Despite Morris' arguments, other so-called "Ripperologists" have dismissed the idea that Lizzie Williams was the killer. Over the years, more than 100 people -- until now all of them men -- have been theorized as possible Jack the Ripper suspects.
It should prove interesting to see if Alan Moore, a "Ripperologist" himself, weighs in on this.
I've seen the 1992 Johnny Depp-Heather Graham film. I sometimes get it confused with other Johnny Depp films, most notably Sleepy Hollow, because, Depp usually works with Tim Burton, and the combination usually ends up becoming a soup of films that all seem alike.

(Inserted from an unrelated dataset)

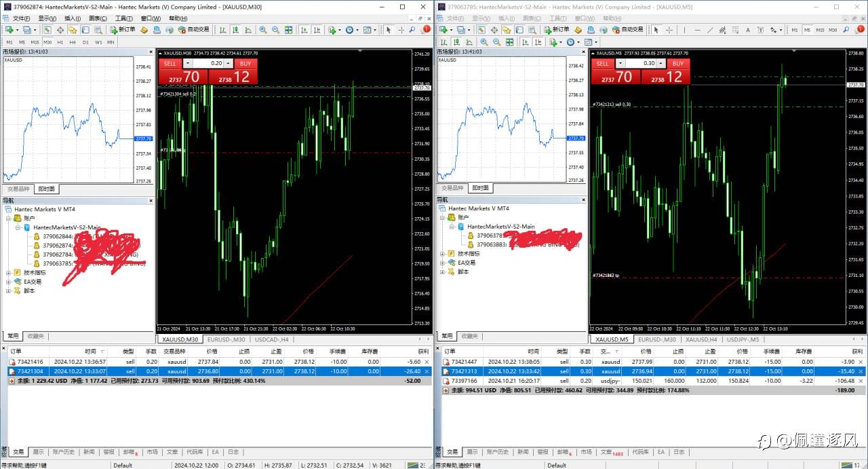Open volume dropdown arrow beside SELL on left chart
The image size is (868, 469).
click(x=187, y=63)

I've not read Moore and Campbell's From Hell. I'm not sure I have the stomach strong enough for it. I've read and heard from those that have read it that it is both exhaustive in detail and research and quite graphic. It might be cold and factual in presenting details of the murders, with autopsy results, but still, CSI's have not desensitized me that much. That's probably the difference from the British to English approach. Nothing is more fascinating - other than, say, maybe Amelia Earhart - than the elusive mystery of the identity of Jack The Ripper. At this length, we can still only speculate, and fictionalize, who it might have been.
At any rate, the guilty culprit was truly (here it comes) from Hell.